▶ _Требования_
a – Куда, согласно тексту о деле Шателя, отвели обитателей коллежа?
b – Сообщите, в скольких строках встречается слово «from», с учетом регистра. В ответе укажите только число.

▶ _Текст для чтения_
>>>

Эти высказывания соответствуют тому, чему учили богословы. Чтобы выяснить, были ли отцы-иезуиты из коллегии сообщниками преступника, надо было задать вопросы, советовали ли некоторые иезуиты или кто-то из них Шателю убить короля, или знали ли они об этом плане и одобряли ли его. Похоже, допрос велся скорее для того, чтобы возложить ответственность на иезуитов, чем для того, чтобы пролить свет на действия убийцы и его предполагаемых сообщников. Парламентские судьи больше старались приплести к делу доктрину богословов, чем определить степень виновности определенного числа лиц в покушении на убийство. Впрочем, Шатель постоянно отрицал, что парижские иезуиты были знакомы с его замыслом[286].
Однако, как только общественность после покушения узнала, что Шатель учился в коллеже иезуитов, «враги оного общества стали кричать, что эти-то зловредные иезуиты и вбили ему это в голову… одни говорили, что всех их нужно перерезать; другие — что их нужно зажарить на решетке и запалить их дом…». Парламент поручил нескольким своим представителям взять вооруженных людей и поставить стражу в Клермонском коллеже на улице Сен-Жак и в доме Святого Людовика на улице Сент-Антуан, чтобы удостовериться в личностях монахов и порыться в их бумагах. Обитателей коллежа отвели в дом советника Бризара, «не без большого риска, что чернь их всех перебьет, под охраной их людей, меж которыми их повели, каковая тем не менее не смогла помешать, чтобы некоторые из них получили по несколько ударов кулаками и древками алебард»[287].

<<<

Элементы данных
>>>

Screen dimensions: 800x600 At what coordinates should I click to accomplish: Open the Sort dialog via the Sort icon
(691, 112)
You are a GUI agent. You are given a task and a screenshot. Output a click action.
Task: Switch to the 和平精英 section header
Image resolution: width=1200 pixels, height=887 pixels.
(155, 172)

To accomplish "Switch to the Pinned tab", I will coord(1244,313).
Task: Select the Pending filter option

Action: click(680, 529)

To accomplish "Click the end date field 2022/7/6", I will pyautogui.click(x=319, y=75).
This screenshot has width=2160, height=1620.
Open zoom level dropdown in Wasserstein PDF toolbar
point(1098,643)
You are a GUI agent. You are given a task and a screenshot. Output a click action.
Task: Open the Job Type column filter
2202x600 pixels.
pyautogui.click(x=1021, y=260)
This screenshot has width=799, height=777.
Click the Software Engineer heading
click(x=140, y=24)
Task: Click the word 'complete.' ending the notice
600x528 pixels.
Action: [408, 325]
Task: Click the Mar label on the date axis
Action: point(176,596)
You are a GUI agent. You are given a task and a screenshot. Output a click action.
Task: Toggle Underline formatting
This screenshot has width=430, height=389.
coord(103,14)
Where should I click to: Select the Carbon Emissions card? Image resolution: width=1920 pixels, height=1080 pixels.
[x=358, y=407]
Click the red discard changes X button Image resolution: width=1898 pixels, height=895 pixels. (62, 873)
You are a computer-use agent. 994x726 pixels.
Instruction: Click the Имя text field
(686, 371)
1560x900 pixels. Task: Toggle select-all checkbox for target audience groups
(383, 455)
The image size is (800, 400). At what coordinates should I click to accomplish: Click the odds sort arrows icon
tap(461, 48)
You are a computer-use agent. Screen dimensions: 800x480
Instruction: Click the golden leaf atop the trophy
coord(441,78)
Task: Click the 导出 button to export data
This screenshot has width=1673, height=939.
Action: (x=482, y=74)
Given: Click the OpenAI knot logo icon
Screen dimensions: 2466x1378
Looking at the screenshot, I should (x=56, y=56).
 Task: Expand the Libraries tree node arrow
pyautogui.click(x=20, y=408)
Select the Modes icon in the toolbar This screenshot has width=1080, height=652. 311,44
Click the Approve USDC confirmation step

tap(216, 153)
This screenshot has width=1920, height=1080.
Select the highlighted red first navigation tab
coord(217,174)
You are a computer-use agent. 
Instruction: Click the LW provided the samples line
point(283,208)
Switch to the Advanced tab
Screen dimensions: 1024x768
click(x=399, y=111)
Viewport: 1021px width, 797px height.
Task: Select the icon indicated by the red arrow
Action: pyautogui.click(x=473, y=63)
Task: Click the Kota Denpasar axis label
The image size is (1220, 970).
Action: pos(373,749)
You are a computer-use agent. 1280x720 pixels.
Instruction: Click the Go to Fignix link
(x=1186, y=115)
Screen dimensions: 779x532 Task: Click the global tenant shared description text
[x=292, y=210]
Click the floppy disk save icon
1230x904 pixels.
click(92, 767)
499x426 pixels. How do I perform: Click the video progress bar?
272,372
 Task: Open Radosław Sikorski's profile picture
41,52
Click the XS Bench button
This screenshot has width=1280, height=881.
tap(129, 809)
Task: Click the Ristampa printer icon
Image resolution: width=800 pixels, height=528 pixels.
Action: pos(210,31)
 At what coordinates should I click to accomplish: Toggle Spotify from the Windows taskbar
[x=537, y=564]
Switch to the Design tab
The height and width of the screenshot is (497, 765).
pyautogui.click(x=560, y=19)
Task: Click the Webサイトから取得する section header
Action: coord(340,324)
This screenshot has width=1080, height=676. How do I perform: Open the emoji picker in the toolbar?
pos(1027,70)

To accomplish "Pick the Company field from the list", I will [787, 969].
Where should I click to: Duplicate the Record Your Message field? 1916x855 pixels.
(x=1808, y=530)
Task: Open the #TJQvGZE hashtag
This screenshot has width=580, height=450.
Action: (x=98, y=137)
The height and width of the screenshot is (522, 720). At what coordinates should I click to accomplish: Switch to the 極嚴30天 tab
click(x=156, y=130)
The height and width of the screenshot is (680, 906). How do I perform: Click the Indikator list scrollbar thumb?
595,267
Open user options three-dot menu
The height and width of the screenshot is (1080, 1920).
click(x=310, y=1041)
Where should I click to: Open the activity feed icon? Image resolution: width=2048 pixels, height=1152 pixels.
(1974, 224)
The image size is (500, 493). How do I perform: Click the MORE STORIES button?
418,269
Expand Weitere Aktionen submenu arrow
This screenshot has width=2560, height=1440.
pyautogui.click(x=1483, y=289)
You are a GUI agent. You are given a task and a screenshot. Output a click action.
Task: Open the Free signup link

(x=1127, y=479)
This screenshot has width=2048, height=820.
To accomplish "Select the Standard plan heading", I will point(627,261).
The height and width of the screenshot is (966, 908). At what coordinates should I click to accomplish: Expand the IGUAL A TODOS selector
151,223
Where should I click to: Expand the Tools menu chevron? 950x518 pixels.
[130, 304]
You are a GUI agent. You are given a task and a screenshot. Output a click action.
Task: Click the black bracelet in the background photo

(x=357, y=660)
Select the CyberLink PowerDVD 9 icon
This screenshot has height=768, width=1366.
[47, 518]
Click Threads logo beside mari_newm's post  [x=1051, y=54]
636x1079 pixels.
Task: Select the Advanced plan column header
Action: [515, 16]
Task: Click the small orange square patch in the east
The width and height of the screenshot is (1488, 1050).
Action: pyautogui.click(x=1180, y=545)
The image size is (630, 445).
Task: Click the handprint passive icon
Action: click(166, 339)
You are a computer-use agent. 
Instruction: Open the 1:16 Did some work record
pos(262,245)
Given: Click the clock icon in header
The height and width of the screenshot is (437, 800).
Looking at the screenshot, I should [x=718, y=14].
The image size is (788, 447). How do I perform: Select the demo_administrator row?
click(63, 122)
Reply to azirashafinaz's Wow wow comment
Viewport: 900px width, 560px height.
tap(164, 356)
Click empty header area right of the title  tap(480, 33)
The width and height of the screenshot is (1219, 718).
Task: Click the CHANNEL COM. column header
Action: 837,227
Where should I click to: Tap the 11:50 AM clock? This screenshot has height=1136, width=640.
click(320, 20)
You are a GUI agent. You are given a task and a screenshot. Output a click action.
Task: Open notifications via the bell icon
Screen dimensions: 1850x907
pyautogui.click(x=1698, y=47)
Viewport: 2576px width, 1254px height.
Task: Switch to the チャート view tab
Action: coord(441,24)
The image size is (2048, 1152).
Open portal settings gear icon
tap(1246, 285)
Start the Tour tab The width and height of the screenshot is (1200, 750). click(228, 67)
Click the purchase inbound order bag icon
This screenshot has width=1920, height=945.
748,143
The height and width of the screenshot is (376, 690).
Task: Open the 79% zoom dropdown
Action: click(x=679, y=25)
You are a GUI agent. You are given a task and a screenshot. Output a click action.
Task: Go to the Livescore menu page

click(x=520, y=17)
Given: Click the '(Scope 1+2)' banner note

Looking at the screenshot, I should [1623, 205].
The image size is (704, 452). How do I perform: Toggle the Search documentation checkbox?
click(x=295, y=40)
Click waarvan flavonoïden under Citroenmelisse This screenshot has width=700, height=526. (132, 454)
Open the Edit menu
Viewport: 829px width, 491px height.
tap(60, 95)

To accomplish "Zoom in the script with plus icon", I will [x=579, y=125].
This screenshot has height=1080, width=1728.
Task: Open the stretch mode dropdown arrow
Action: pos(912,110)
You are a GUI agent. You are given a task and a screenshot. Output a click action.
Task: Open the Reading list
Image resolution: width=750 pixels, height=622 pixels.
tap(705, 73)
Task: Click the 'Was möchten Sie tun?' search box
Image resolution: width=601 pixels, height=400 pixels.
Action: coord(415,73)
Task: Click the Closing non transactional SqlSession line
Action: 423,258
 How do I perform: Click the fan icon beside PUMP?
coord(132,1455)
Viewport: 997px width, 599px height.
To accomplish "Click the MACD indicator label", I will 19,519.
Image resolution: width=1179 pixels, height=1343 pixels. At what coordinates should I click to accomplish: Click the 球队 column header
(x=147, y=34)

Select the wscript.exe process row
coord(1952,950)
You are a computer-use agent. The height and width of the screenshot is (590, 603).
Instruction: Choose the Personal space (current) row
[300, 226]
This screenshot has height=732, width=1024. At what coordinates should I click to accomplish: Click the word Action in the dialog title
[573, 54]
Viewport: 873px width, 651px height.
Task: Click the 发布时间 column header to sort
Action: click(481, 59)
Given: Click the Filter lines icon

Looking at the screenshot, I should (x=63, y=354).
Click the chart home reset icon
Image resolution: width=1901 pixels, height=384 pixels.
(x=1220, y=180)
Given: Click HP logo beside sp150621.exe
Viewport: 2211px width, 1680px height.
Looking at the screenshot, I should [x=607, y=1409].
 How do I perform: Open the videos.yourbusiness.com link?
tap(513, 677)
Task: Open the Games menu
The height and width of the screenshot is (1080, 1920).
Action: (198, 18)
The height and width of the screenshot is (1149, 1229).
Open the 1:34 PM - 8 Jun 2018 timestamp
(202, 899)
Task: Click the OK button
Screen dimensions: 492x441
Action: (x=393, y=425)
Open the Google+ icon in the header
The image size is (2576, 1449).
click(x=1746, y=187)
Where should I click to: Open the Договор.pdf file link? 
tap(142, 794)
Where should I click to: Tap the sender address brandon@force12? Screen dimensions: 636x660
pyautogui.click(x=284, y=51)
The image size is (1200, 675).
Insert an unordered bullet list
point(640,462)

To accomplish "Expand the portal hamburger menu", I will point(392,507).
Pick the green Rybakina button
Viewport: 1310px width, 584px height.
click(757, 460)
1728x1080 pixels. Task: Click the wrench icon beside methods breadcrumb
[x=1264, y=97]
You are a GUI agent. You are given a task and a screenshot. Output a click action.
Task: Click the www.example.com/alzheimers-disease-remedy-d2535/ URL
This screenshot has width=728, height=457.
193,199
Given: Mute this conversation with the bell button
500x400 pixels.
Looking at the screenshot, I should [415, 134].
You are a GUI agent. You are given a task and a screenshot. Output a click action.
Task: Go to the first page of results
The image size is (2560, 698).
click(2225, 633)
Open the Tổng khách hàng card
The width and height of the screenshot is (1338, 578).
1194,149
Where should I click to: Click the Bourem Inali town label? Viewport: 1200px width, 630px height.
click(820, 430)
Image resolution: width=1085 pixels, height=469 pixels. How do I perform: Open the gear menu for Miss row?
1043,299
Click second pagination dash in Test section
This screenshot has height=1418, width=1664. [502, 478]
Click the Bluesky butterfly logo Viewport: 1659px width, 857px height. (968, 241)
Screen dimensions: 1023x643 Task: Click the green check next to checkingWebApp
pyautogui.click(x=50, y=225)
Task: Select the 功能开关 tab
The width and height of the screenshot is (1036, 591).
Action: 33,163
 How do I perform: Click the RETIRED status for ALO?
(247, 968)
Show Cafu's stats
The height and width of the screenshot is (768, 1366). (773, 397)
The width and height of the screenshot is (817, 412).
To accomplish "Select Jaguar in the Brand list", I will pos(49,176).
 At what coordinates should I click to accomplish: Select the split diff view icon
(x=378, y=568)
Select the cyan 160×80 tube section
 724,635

<<<

▶ _Решения по порядку_
a – В дом советника Бризара.

b – 2